Your objective: From the first line to the last, output the material exactly.

Material provided:
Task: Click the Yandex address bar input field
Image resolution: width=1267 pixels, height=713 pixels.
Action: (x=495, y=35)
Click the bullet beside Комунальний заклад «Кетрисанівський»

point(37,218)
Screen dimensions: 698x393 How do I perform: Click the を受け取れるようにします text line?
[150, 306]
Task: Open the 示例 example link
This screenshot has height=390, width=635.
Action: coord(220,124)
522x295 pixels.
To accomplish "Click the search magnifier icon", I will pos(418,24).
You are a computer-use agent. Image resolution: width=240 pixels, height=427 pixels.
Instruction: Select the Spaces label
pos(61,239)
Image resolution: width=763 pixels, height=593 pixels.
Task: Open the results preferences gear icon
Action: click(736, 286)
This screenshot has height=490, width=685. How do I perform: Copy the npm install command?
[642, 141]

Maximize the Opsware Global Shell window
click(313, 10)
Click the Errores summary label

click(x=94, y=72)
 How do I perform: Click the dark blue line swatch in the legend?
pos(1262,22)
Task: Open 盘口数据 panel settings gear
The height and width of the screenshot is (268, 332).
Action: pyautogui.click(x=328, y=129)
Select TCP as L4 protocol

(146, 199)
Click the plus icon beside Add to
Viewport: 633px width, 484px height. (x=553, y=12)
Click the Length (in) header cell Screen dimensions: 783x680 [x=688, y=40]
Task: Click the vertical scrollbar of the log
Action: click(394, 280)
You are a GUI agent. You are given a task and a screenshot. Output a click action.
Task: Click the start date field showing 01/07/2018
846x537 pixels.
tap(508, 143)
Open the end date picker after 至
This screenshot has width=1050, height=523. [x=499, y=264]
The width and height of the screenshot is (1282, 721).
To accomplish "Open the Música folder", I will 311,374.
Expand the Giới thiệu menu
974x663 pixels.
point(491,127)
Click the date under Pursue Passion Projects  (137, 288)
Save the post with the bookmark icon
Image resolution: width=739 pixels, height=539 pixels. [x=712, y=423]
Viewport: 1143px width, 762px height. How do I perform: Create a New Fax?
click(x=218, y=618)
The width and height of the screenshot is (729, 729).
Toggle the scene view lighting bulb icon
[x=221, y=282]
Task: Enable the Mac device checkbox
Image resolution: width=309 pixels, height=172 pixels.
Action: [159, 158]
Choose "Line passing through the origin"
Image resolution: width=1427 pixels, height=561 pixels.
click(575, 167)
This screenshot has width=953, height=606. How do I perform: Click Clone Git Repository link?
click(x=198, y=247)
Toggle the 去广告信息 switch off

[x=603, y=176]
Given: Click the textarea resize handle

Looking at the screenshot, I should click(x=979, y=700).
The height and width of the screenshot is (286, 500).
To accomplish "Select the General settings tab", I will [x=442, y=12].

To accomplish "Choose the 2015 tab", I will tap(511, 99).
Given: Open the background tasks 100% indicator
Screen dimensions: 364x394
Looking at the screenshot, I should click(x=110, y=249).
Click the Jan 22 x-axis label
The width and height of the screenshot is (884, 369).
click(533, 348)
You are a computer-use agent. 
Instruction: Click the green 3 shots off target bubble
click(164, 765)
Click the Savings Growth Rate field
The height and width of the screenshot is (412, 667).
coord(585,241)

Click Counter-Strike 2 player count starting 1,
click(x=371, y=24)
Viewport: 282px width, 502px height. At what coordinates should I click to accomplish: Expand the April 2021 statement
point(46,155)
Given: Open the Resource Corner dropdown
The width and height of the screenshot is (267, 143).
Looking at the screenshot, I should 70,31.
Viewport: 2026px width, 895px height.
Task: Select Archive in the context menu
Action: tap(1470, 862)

Output:
Task: Click the Yandex address bar input field
Image resolution: width=1267 pixels, height=713 pixels.
Action: (x=495, y=35)
Click the bullet beside Комунальний заклад «Кетрисанівський»

point(37,218)
Screen dimensions: 698x393 How do I perform: Click the を受け取れるようにします text line?
[150, 306]
Task: Open the 示例 example link
This screenshot has height=390, width=635.
Action: coord(220,124)
522x295 pixels.
To accomplish "Click the search magnifier icon", I will pos(418,24).
You are a computer-use agent. Image resolution: width=240 pixels, height=427 pixels.
Instruction: Select the Spaces label
pos(61,239)
Image resolution: width=763 pixels, height=593 pixels.
Task: Open the results preferences gear icon
Action: click(736, 286)
This screenshot has height=490, width=685. How do I perform: Copy the npm install command?
[642, 141]

Maximize the Opsware Global Shell window
click(313, 10)
Click the Errores summary label

click(x=94, y=72)
 How do I perform: Click the dark blue line swatch in the legend?
pos(1262,22)
Task: Open 盘口数据 panel settings gear
The height and width of the screenshot is (268, 332).
Action: pyautogui.click(x=328, y=129)
Select TCP as L4 protocol

(146, 199)
Click the plus icon beside Add to
Viewport: 633px width, 484px height. (x=553, y=12)
Click the Length (in) header cell Screen dimensions: 783x680 [x=688, y=40]
Task: Click the vertical scrollbar of the log
Action: click(394, 280)
You are a GUI agent. You are given a task and a screenshot. Output a click action.
Task: Click the start date field showing 01/07/2018
846x537 pixels.
tap(508, 143)
Open the end date picker after 至
This screenshot has width=1050, height=523. [x=499, y=264]
The width and height of the screenshot is (1282, 721).
To accomplish "Open the Música folder", I will 311,374.
Expand the Giới thiệu menu
974x663 pixels.
point(491,127)
Click the date under Pursue Passion Projects  (137, 288)
Save the post with the bookmark icon
Image resolution: width=739 pixels, height=539 pixels. [x=712, y=423]
Viewport: 1143px width, 762px height. How do I perform: Create a New Fax?
click(x=218, y=618)
The width and height of the screenshot is (729, 729).
Toggle the scene view lighting bulb icon
[x=221, y=282]
Task: Enable the Mac device checkbox
Image resolution: width=309 pixels, height=172 pixels.
Action: [159, 158]
Choose "Line passing through the origin"
Image resolution: width=1427 pixels, height=561 pixels.
click(575, 167)
This screenshot has width=953, height=606. How do I perform: Click Clone Git Repository link?
click(x=198, y=247)
Toggle the 去广告信息 switch off

[x=603, y=176]
Given: Click the textarea resize handle

Looking at the screenshot, I should click(x=979, y=700).
The height and width of the screenshot is (286, 500).
To accomplish "Select the General settings tab", I will [x=442, y=12].

To accomplish "Choose the 2015 tab", I will tap(511, 99).
Given: Open the background tasks 100% indicator
Screen dimensions: 364x394
Looking at the screenshot, I should click(x=110, y=249).
Click the Jan 22 x-axis label
The width and height of the screenshot is (884, 369).
click(533, 348)
You are a computer-use agent. 
Instruction: Click the green 3 shots off target bubble
click(164, 765)
Click the Savings Growth Rate field
The height and width of the screenshot is (412, 667).
coord(585,241)

Click Counter-Strike 2 player count starting 1,
click(x=371, y=24)
Viewport: 282px width, 502px height. At what coordinates should I click to accomplish: Expand the April 2021 statement
point(46,155)
Given: Open the Resource Corner dropdown
The width and height of the screenshot is (267, 143).
Looking at the screenshot, I should 70,31.
Viewport: 2026px width, 895px height.
Task: Select Archive in the context menu
Action: tap(1470, 862)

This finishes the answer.